7. Nei libri brutti ci sono spesso pagine e pagine nelle quali – ce ne accorgiamo subito, perché sbadigliamo, o ci distraiamo – non succede niente. O succedono cose inutili, cose che non fanno andare avanti veramente la vicenda. Certe scene, per esempio, in cui lui e lei (o lei e lei, o lui e lui) prima litigano e poi smettono di litigare, e magari s’inteneriscono, ma in realtà (è sempre buffo, dire “in realtà” quando si sta parlando di romanzi) non c’è una ragione precisa perché il litigio scoppi, o perché si quieti, o perché si passi dal litigio all’intenerimento. Oppure l’investigatore (mettiamo che si tratti di un brutto giallo) esamina la scena del delitto, o una sequenza di fatti ricostruiti attraverso indagini e interrogatori da lui e/o dai suoi collaboratori, e dall’esame non ricava niente che faccia progredire l’indagine: in un buon giallo si ricaverebbe almeno la sensazione di una mancanza, di un vuoto da colmare, di un’informazione assente, di qualcosa che non torna; in un brutto giallo (o, almeno, in un giallo fatto piuttosto male) abbiamo soltanto la stasi, l’immobilità della storia.
8. Nei libri brutti i personaggi sono, in genere, quello che sono; salvo diventare all’improvviso, in seguito a un incontro o a un trauma o a un caso, tutt’altro da quel che erano. E così noi prima ci annoiamo, quando entrano ed escono di scena questi personaggi sempre uguali a sé stessi, e poi ci scocciamo quando senza preavviso ce li vediamo rivoltati da sotto in su, completamente trasformati. Ecco: leggere libri brutti ci insegna a badare bene ai nostri personaggi, a provvederli di una vera storia, cioè di una storia che sia la storia della loro trasformazione, al di là delle più o meno articolate avventure nelle quali incappano o si gettano.
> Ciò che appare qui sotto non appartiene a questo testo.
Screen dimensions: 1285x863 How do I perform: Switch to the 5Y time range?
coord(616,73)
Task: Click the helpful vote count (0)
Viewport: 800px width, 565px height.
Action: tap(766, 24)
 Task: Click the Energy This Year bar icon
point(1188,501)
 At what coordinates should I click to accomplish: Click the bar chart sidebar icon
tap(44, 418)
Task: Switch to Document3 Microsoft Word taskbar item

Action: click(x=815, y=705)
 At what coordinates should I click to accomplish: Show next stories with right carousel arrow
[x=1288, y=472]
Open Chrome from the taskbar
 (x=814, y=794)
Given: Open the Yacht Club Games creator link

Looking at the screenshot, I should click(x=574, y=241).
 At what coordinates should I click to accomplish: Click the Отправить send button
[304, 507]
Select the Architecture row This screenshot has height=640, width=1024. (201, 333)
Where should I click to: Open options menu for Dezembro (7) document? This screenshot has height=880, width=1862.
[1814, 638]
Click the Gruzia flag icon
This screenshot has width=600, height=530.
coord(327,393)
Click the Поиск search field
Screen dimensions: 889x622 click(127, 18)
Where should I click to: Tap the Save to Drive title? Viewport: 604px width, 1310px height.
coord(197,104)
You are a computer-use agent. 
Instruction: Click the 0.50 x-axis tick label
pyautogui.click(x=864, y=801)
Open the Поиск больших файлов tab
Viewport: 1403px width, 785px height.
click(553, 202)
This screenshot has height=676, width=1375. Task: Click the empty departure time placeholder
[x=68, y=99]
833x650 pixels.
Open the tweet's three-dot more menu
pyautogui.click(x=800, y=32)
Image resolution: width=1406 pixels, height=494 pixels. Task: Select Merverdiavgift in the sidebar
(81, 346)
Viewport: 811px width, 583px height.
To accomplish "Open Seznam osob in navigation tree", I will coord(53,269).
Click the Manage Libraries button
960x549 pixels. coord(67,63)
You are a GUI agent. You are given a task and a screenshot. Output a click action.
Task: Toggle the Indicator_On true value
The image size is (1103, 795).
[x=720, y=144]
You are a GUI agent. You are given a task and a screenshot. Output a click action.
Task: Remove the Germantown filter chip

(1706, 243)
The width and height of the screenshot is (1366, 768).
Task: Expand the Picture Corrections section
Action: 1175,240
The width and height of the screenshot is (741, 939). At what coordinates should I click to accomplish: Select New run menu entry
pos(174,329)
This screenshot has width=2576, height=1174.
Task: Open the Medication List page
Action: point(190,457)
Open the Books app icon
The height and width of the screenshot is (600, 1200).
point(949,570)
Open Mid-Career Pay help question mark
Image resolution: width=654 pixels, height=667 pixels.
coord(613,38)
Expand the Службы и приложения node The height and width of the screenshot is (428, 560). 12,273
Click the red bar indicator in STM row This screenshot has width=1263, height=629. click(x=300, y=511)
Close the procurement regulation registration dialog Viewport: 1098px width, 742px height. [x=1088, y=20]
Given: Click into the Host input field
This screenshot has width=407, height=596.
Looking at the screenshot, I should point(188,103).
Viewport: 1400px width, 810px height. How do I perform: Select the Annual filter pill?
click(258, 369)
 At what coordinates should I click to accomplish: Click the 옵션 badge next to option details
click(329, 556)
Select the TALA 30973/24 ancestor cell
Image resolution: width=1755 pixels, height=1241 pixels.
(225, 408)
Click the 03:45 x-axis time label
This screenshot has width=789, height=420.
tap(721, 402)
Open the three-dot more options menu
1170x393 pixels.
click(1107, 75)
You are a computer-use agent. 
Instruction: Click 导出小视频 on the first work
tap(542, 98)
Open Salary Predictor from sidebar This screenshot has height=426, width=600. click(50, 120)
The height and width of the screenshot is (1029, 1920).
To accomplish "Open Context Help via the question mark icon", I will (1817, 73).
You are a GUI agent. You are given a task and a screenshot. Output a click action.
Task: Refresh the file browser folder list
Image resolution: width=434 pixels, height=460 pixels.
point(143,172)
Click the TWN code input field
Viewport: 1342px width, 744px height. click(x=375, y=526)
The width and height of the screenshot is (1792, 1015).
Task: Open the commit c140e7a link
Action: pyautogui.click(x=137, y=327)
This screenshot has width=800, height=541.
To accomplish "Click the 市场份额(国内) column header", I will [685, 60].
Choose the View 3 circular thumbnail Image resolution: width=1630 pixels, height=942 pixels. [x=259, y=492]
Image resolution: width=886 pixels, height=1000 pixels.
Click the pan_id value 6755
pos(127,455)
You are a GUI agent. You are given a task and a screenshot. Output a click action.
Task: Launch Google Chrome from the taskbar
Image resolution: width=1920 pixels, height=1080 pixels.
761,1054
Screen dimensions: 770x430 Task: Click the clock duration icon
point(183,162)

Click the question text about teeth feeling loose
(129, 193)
Perché un romanzo altro non è, in fondo, non dico semprissimamente sempre ma quasi sempre, che il racconto di come un personaggio (dei personaggi) che era (erano) così è diventato (sono diventati) cosà.
9. Nei libri brutti si trova sempre un significato. È impossibile non trovarlo: il libro brutto, infatti, si fa in quattro per mettercelo sotto gli occhi, per ficcarcelo nelle orecchie, per infilarcelo su per il naso, per riempircene la bocca. L’unica speranza di salvezza per un libro brutto, infatti – così pensano gli autori i libri brutti, o almeno i più accaniti – è avere un significato importante, profondo, giusto, attuale, e se possibile politicamente corretto o, al contrario, con quei ribaltamenti intenzionali che sono così spesso spie evidenti dell’imbarazzo e del senso di colpa, sfacciatamente politicamente scorretto. E a forza di leggere libri brutti pieni di significato (di significato morale, di significato generazionale, di significato poltitico, di significato religoso o addirittura – orrore! – di significato letterario) impareremo anche noi, che abbiamo come unica aspirazione quella di non scrivere libri brutti, o almeno di scrivere libri non brutti, a tenerci ben lontani dal desiderio di significato: perché – questo appunto impareremo – una storia è una storia, e non è il significato che conta, quanto la storia in sé e, soprattutto, la narrazione che ne facciamo.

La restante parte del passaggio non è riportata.